IC₅₀ (μM) values of the different competitor peptides tested for Patr-A*0301, -B*0101, -B*0301, and -B*0501. The IC₅₀ values in bold were determined from regression curves (Fig. S3) derived from pooled data from five individual experiments. For all other conceivable combinations, the IC₅₀ values were derived from pooled data from three individual experiments. Previously described CTL epitopes are underscored (30). The color codes of the peptides correspond to the colors in Fig. 2. SC, standardized competitor (a peptide similar to the biotin-labeled indicator peptide). An asterisk indicates a significantly higher or lower binding affinity than the SC.

Fig. 4.

Analysis of cellular immune responses in three chimpanzees belonging to an experimentally infected HIV-1 cohort. The peptides present in the Gag peptide pools are summarized in Fig. S4. A plus sign indicates that a CTL response to the Gag pool was observed, and the percentage-specific lysis is given in brackets (31). The Patr-A and -B molecules present on the haplotypes of chimpanzees Laurens, Zeef, and Thijs are given. The relevant MHC/peptide combinations that probably contribute to the previously observed Gag-pool-specific CTL responses are given, and the color codes of the peptides correspond to the colors in Fig. 2. Previously described CTL epitopes are underscored (30). A gray background indicates data obtained using only the NetMHCpan 2.0 algorithm. ^aAnimal is homozygous for this molecule.

Fig. 5.

MHC class I haplotypes of the founder chimpanzees.

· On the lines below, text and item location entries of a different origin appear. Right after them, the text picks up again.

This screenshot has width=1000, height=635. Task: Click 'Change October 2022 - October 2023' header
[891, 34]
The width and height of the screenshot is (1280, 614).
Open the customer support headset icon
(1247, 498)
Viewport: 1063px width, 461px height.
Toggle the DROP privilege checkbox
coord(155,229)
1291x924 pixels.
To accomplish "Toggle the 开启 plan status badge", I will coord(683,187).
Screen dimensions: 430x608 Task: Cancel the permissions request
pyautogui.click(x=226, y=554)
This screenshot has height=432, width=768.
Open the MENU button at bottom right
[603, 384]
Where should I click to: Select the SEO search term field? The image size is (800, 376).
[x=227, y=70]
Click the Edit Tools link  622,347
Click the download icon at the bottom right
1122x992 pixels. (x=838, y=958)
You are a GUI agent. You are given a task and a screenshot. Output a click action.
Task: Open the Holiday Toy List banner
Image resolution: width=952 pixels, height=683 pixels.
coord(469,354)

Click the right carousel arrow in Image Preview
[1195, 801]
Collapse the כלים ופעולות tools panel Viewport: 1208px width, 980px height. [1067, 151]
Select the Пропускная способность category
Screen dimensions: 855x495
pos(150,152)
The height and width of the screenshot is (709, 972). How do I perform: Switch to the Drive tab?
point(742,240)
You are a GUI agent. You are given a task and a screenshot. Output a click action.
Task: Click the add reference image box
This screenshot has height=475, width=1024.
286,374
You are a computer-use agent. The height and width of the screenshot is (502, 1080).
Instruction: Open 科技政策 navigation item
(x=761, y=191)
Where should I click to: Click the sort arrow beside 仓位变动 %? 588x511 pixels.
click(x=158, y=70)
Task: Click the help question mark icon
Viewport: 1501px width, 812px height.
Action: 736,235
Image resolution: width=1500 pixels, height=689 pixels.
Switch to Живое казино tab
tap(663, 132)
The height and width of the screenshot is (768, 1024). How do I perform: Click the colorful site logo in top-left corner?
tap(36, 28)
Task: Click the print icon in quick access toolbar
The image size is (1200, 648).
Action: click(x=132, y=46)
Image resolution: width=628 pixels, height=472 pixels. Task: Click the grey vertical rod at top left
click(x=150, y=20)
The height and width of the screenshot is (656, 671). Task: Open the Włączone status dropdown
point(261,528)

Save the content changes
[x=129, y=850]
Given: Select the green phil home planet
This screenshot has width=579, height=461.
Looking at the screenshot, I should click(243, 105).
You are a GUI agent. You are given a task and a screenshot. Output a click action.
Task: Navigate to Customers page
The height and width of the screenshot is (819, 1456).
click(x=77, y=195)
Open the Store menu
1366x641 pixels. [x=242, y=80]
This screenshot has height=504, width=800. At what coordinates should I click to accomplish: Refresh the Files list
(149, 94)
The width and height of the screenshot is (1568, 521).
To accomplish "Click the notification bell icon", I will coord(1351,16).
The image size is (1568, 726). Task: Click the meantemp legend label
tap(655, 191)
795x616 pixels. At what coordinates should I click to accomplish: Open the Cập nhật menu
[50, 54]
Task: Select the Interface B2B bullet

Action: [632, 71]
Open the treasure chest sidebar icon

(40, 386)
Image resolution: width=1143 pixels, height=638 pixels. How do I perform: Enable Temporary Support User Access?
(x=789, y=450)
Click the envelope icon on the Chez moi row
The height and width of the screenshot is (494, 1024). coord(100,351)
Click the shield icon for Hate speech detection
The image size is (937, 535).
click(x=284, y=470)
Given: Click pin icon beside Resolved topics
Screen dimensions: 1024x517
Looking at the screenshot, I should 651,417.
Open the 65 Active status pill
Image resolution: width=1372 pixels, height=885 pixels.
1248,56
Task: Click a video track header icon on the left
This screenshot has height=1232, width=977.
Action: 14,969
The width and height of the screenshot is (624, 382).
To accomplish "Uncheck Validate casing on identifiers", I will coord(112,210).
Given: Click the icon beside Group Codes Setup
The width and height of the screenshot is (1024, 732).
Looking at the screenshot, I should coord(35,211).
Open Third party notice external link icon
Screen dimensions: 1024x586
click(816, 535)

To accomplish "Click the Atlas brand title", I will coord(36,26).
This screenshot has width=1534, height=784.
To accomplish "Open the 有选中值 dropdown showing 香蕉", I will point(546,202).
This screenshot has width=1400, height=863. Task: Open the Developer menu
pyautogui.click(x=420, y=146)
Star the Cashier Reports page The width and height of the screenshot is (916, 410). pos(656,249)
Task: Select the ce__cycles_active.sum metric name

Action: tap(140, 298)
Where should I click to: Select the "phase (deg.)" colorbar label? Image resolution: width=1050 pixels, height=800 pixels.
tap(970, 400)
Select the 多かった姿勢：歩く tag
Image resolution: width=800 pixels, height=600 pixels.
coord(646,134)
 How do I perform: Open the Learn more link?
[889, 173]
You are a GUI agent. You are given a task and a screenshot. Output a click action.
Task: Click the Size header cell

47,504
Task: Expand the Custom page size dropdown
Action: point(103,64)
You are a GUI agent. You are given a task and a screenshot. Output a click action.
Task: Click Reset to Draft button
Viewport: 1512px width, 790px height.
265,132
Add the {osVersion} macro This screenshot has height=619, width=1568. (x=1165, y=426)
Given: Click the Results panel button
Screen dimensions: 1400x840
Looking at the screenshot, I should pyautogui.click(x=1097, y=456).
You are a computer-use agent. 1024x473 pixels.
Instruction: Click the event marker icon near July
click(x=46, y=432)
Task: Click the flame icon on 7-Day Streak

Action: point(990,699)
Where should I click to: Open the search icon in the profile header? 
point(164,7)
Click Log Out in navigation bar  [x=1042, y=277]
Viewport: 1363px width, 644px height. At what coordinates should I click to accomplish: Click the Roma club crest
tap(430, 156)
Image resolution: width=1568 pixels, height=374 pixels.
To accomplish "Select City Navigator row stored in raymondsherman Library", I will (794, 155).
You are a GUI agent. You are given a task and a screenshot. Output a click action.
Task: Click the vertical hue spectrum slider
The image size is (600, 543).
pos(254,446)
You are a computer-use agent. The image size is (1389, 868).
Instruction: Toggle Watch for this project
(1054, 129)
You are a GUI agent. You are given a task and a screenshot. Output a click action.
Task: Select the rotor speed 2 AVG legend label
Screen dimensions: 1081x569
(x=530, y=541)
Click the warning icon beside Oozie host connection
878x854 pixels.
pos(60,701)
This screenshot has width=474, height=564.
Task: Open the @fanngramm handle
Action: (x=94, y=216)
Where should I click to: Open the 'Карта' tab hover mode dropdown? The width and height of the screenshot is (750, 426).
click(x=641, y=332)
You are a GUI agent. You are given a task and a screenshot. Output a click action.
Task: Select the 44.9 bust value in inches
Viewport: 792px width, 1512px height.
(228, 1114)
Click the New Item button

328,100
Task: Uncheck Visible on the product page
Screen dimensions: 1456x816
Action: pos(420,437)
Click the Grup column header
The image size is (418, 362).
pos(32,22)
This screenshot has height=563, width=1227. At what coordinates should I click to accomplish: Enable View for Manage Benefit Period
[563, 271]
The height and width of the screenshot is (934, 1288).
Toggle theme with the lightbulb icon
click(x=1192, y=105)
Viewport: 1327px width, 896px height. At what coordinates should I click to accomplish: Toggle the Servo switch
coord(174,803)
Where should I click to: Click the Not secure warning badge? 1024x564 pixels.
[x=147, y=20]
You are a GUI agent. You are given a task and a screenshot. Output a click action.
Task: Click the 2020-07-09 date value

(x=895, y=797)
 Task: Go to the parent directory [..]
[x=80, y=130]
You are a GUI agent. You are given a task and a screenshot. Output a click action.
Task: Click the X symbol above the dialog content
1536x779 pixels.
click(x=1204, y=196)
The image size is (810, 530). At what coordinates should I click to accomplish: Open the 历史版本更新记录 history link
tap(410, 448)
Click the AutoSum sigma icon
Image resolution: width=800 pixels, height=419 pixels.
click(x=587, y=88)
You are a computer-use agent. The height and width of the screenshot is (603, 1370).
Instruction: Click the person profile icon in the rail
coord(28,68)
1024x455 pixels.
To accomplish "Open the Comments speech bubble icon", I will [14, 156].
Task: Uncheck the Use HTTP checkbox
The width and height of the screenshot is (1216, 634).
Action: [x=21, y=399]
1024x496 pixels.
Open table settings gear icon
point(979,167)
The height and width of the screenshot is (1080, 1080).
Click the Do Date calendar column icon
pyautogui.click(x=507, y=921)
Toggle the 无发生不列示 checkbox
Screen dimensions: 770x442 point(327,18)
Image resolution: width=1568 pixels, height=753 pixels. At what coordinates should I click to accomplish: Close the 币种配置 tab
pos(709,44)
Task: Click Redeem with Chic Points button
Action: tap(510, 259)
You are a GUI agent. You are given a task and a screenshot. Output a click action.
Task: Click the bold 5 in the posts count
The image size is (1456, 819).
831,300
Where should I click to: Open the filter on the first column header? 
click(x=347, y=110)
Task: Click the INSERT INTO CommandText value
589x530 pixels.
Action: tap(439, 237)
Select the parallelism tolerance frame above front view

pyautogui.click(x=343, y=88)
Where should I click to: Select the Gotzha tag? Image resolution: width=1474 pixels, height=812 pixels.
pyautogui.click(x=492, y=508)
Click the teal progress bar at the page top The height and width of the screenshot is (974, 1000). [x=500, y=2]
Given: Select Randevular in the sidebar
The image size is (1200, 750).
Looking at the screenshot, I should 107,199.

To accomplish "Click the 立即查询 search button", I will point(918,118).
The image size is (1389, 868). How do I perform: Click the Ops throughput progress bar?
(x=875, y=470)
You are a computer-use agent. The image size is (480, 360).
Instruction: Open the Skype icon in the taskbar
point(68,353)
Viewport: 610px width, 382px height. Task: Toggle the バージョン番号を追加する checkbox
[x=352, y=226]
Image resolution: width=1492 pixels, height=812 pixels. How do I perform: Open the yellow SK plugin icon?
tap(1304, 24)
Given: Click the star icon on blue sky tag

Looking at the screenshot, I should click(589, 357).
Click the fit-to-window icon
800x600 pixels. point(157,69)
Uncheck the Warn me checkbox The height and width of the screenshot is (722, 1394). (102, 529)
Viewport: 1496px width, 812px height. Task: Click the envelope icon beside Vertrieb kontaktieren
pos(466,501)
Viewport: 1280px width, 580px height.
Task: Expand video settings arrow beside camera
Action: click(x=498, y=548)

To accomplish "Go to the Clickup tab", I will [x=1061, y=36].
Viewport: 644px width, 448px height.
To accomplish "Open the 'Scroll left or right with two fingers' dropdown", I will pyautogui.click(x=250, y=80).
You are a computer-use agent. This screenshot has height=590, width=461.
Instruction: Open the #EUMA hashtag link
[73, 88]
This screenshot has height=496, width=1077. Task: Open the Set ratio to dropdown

Molecules that bind conserved Gag peptides overlapping the areas targeted only by HLA-B*57 are presented in red, whereas orange indicates molecules binding peptides overlapping the areas targeted by HLA-B*27 and -B*57. Boxed molecules are predicted to bind HLA-B*27/B*57-like overlapping conserved Gag peptides based on the NetMHCpan 2.0 algorithm. NT indicates not typed, because data are no longer accessible.